29 Libre d’engagement, le capitaine à cinquante-trois ans assura le confort de ses vieux jours en se mariant en 1840. Le 29 avril, Hyacinthe Lucie Joseph Pillion, trente-deux ans, devint Mme Renique. Mariage de raison ? Mariage d’inclination ? Mariage de rapport ? Aucune lettre, aucune confession ne peut le dire. Tout au plus, peut-on noter pour l’anecdote et le symbole que Lucie est née en 1807, l’année glorieuse du frère et de la sœur. Le couple n’eut pas d’enfants et Eugène s’éteignit très âgé dans sa quatre-vingt-treizième année. Quant à l’orphelinat, il fut bien construit et prit le nom de Renique. Démoli et reconstruit vers 1900, il fut intégré dans l’hôpital en 1936 et totalement mis à bas dans les années 1990, effaçant le nom.
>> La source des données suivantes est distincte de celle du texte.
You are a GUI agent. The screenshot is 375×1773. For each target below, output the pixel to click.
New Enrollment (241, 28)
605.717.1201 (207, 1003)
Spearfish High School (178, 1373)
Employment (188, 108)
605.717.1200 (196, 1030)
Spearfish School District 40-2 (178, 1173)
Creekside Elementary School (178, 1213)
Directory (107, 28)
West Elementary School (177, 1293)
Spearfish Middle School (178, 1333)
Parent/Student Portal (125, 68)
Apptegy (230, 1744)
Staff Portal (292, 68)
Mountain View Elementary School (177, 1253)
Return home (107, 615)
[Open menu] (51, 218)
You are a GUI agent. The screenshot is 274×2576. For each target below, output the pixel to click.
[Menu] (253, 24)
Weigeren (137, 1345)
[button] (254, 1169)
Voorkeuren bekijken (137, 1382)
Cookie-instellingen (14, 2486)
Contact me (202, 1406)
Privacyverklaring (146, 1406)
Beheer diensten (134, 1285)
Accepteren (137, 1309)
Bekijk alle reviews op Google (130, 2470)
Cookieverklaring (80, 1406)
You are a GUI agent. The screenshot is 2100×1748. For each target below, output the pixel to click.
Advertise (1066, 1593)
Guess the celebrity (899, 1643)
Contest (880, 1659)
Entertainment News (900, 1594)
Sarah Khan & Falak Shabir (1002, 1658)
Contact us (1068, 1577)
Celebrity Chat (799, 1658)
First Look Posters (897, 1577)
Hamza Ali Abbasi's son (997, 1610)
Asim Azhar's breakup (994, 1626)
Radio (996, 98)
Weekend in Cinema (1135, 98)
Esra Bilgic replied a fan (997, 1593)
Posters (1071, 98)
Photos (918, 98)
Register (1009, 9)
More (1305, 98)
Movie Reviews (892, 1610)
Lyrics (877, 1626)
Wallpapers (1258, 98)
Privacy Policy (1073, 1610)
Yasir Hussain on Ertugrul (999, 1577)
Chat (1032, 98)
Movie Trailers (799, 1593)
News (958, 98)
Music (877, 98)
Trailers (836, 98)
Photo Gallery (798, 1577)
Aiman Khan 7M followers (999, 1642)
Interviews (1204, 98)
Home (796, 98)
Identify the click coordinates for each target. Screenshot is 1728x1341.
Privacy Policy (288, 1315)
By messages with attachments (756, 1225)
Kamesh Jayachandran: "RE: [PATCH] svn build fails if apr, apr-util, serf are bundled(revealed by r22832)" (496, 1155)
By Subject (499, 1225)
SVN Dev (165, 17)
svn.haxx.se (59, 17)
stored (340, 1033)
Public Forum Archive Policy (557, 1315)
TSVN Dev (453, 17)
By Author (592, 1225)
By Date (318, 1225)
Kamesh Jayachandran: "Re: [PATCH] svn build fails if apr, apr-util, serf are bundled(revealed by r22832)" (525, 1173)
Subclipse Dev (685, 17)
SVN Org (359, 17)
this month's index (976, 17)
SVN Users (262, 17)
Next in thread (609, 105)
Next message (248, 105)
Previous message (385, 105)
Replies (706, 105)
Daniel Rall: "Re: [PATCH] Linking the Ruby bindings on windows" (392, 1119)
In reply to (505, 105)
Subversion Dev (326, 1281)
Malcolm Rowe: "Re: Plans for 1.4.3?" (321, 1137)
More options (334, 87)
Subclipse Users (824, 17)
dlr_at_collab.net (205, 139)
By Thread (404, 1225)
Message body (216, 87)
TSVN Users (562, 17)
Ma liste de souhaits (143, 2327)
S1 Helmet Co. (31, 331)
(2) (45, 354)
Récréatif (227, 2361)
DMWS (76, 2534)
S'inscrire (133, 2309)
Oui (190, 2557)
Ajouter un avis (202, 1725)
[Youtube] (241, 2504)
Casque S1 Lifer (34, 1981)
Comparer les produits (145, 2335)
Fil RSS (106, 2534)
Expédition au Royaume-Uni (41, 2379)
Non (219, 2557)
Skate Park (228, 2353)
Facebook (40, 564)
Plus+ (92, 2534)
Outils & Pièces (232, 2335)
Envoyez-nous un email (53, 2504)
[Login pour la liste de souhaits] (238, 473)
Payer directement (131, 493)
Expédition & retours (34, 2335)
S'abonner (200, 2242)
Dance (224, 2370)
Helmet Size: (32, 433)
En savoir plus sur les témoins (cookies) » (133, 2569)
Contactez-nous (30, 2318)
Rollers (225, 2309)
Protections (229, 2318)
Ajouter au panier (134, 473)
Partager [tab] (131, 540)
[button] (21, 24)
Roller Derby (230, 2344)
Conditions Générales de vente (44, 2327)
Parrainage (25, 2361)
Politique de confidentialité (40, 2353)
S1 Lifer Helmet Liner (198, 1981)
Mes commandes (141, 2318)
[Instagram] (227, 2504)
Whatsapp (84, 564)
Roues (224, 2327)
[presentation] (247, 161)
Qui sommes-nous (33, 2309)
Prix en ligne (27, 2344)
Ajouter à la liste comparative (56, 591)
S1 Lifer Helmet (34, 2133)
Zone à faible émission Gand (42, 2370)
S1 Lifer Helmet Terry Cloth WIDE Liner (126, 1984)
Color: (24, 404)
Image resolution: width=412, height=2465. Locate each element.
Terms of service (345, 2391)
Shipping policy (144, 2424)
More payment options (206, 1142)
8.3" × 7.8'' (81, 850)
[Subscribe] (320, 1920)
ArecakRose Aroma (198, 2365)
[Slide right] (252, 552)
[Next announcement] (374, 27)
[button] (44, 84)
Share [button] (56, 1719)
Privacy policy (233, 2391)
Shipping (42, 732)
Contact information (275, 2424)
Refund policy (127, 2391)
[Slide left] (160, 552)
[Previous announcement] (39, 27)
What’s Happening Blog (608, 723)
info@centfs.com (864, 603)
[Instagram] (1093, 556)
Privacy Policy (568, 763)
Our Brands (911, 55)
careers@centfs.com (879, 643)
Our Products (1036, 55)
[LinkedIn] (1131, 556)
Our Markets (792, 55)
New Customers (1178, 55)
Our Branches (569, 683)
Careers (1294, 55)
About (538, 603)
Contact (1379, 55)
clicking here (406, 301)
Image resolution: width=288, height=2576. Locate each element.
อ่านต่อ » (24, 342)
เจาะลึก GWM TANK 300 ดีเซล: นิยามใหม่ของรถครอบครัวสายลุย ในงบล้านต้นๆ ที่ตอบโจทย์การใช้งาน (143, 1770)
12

Désormais, une maison de retraite a pris place. La vieillesse remplace la jeunesse, et l’immortalité du nom de la bienfaitrice a failli.

30 Que retiendra la postérité d’Eugénie Renique ? Sans « grande origine, » trublion féminin dans un monde d’hommes, la maîtresse attitrée se prêtait à merveille à quelques divagations d’historiens dressant la biographie du maréchal. La postérité, en effet, sous la plume des témoins et des contemplateurs de la Grande Armée, affriolés par les caquets d’alcôve tout en les considérant avec mépris, en firent un miroir aux alouettes tournant au vent de leur imagination : gourgandine « faisandée » et peureuse, compagne séduisante mais peu jolie, intrigante menant un quasi-vieillard par le bout du nez, ou encore guerrière femelle et piquante cavalière pour finir au soir de sa vie araignée de sacristie, confite en dévotion, morte nonagénaire. Des semi-vérités et des clabauderies de bivouac dont il est bien difficile de séparer le réel du mépris [29]. Quelle était la nature des liens entre le maréchal et la danseuse, entre l'homme et la femme ? Que Masséna fut amoureux d’Eugénie, les témoignages ne laissent aucun doute. Qu’en était-il de la part de la jeune femme ? N'aurait-elle fait que fournir à tous ses besoins, que remplir consciencieusement ses obligations en escomptant amasser de l'argent ? Aucun texte ne nous est parvenu sur les sentiments qu’elle éprouvait. Que l’argent ait circulé entre les deux êtres avides, la fortune d’Eugénie le montre clairement. Mais peut-on réduire leur décennie commune à une seule affaire pécuniaire et ne considérer Eugénie que sous l’angle de la cupidité ? Ses voyages dans les fourgons de Masséna dans des conditions matérielles certes bien au-dessus de celle des soldats, n’étaient pas cependant des sinécures. Peuvent-elles s’expliquer uniquement par l’appât du gain ? Mais de cette irrégulière, il ne nous est parvenu qu’une silhouette mal aimée que l’on retrouve de-ci de-là dans les souvenirs et les histoires de l’Empire.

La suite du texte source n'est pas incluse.